* Begin *

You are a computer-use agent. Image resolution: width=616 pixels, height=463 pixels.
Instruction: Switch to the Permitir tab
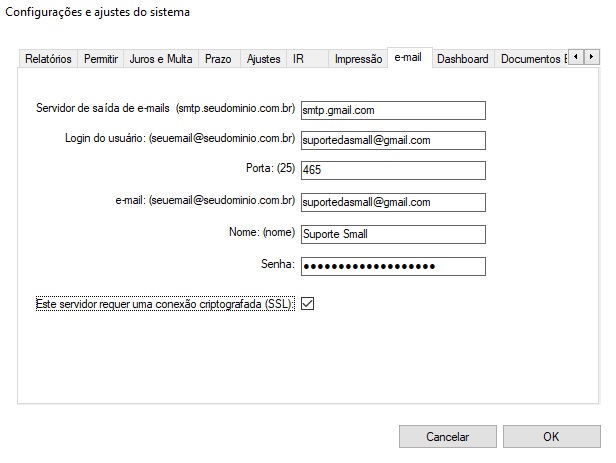[x=101, y=60]
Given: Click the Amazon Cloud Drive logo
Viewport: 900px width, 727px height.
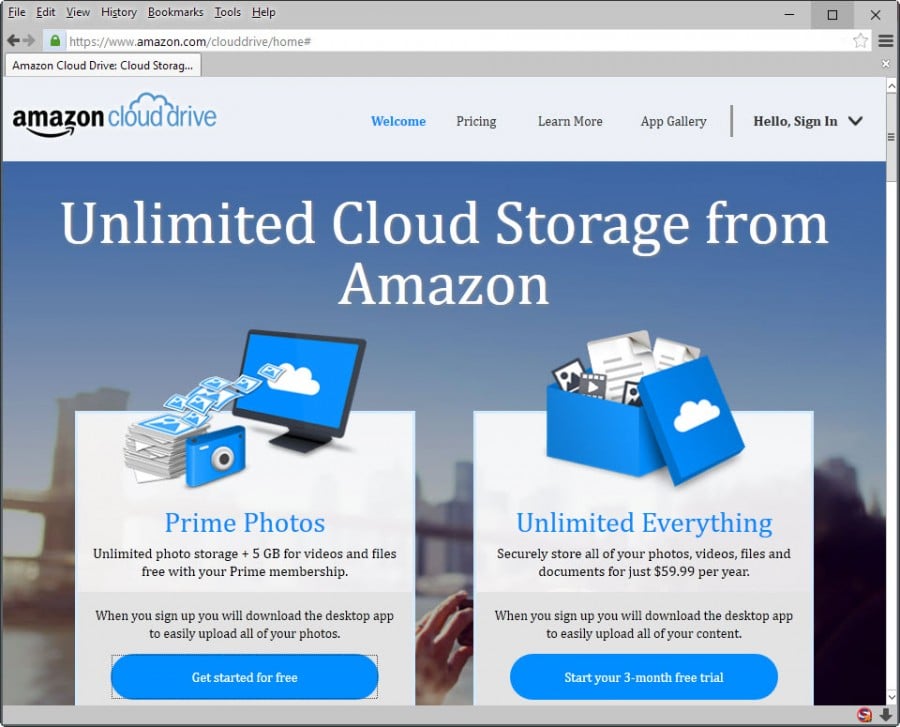Looking at the screenshot, I should click(x=113, y=116).
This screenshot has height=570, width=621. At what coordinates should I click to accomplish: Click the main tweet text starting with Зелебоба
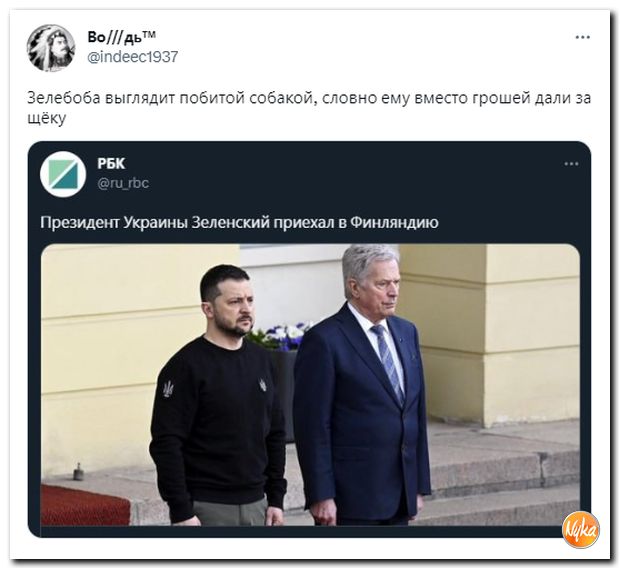(x=309, y=107)
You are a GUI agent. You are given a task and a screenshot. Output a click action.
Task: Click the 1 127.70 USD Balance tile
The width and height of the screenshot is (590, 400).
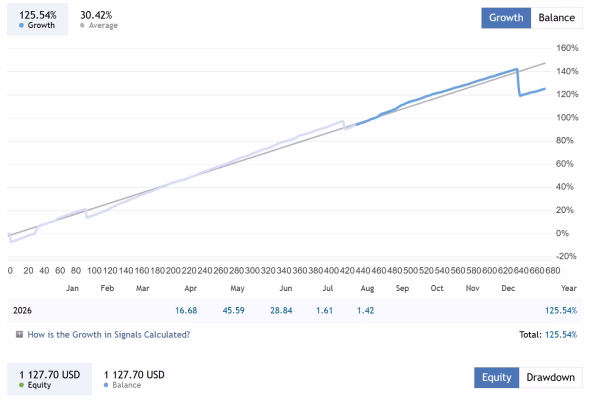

* End *

Rename every "width" in the lines above to "breadth", and give the lines again with nothing else changed. Leave out the pictures.

You are a computer-use agent. Image resolution: breadth=616 pixels, height=463 pixels.
Instruction: Switch to the Permitir tab
[x=101, y=60]
Given: Click the Amazon Cloud Drive logo
Viewport: 900px breadth, 727px height.
Looking at the screenshot, I should click(x=113, y=116).
This screenshot has height=570, breadth=621. At what coordinates should I click to accomplish: Click the main tweet text starting with Зелебоба
(x=309, y=107)
You are a GUI agent. You are given a task and a screenshot. Output a click action.
Task: Click the 1 127.70 USD Balance tile
The breadth and height of the screenshot is (590, 400).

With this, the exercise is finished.